Do you think for a moment that people in Birmingham woke up one morning and said, "Gee Missouri sure would be nice to have" or that Swofford suddenly thought that Syracuse was irresistible to Virginians? All of these moves are paid for by the networks and are part of the product shaping of their new found industry, college football. That's why this isn't over and that's why all the GOR's did is place the future realignment in the hands of the Grant holders, the networks who can then determine how to minimize losses by teams left behind (by paying their full contracts until termination) and rewarding the schools that are moved (by doubling their payouts).

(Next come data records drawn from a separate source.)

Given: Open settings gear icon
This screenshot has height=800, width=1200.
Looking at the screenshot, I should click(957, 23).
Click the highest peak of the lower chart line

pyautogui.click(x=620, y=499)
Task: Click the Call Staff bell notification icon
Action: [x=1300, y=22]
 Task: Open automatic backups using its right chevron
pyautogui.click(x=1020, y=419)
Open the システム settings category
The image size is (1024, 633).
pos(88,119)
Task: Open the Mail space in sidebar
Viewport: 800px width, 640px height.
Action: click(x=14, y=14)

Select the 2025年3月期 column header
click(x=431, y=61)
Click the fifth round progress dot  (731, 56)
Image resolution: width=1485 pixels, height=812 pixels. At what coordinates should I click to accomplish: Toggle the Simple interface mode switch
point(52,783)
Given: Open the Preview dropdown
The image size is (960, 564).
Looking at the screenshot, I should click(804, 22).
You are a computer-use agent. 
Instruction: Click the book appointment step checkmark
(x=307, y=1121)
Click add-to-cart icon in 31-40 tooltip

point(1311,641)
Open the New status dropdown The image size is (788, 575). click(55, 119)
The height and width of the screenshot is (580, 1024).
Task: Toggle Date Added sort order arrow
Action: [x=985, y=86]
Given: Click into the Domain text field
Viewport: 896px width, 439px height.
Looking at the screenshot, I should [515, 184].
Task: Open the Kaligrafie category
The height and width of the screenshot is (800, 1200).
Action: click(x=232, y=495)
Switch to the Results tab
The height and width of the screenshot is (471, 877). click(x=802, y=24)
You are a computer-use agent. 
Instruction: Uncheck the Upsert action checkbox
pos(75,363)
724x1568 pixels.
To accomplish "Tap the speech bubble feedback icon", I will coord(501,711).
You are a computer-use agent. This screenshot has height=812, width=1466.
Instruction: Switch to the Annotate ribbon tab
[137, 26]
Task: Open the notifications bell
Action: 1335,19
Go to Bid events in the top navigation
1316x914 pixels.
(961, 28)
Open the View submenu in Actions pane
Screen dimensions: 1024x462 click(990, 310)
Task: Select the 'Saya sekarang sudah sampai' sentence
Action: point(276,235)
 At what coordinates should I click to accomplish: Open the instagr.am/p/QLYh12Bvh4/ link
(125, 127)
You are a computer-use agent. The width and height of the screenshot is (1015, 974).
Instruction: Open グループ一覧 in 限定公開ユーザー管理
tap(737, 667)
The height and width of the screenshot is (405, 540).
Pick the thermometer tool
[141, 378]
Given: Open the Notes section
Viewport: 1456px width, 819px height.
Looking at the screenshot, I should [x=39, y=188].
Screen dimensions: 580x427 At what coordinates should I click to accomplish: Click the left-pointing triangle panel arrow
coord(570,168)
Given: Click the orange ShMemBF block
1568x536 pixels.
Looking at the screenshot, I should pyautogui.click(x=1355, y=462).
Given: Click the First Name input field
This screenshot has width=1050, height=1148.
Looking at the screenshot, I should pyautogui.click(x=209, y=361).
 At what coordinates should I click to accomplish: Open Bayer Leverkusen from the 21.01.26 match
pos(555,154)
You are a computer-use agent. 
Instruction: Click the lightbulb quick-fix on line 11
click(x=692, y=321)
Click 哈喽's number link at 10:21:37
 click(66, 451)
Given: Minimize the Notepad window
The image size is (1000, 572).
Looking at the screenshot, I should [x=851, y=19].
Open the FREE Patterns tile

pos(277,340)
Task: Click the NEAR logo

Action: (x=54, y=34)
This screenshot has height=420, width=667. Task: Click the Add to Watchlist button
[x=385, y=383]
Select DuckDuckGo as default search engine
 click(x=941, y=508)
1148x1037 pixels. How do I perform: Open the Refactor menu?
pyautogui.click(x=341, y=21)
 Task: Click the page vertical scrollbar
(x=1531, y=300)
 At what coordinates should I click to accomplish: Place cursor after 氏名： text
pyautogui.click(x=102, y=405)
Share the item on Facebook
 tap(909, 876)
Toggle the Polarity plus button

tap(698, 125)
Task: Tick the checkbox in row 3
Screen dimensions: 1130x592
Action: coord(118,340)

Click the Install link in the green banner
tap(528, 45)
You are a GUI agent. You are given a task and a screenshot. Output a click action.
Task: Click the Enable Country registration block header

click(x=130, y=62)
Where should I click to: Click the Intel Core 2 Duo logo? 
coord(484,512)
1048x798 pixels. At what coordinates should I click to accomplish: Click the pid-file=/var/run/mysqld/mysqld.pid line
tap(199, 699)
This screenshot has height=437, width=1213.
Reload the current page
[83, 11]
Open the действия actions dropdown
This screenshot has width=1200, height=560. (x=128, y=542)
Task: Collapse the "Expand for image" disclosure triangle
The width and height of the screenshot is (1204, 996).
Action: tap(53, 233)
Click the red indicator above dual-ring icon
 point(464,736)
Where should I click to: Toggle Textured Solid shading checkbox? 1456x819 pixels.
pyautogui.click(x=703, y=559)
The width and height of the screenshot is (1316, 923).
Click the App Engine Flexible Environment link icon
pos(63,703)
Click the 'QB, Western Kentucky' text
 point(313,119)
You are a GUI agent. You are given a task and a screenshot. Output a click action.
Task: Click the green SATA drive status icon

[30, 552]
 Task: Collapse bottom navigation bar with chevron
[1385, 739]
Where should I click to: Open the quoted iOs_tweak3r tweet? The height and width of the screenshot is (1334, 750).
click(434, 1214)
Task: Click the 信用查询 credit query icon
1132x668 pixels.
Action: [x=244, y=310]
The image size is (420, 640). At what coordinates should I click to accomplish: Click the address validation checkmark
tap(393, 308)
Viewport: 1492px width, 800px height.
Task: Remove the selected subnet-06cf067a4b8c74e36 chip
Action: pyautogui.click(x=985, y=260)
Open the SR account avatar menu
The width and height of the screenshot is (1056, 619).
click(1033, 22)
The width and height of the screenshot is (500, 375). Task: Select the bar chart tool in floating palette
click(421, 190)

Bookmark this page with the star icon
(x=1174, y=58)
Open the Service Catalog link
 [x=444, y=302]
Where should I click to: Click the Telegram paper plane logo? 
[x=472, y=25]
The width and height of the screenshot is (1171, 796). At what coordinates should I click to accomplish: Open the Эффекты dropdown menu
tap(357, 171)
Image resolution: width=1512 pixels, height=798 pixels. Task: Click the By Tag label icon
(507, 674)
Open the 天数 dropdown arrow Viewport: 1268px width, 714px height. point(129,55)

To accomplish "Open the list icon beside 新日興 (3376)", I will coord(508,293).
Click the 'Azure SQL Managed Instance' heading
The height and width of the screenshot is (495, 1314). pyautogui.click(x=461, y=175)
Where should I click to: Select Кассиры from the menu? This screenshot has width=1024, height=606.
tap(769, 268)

All of the recent realignment is corporately driven and they have been successful because jobs were shipped overseas, state governments are having a hard time raising funds with which to supply the schools, the federal government is cutting back on spending, and the colleges needed new revenue streams which their commissioners (all of whom worked for or with networks writing sports contracts before becoming commissioners) would naturally seek with the very networks with which they were so familiar. So the monetary need of the schools was the opening the networks needed to lure the changes they wanted through providing more money. Money that is cheap to them because college football is part of the entertainment industry, but it doesn't have the overhead in production costs like Mad Men or Black Sails might have so its cheap even at $50 million per team for 60 or 64 teams. The entities of the SEC, Big 10, Big 12, PAC and ACC mean nothing. They are just vehicles for the arrangement of product. When product is finally arranged to maximize advertising revenue and structured for an easy to follow and understandable playoff arrangement, realignment will be over.

It's not about the conferences and hasn't been for nearly 30 years now.
(This post was last modified: 03-09-2014 02:56 AM by JRsec.)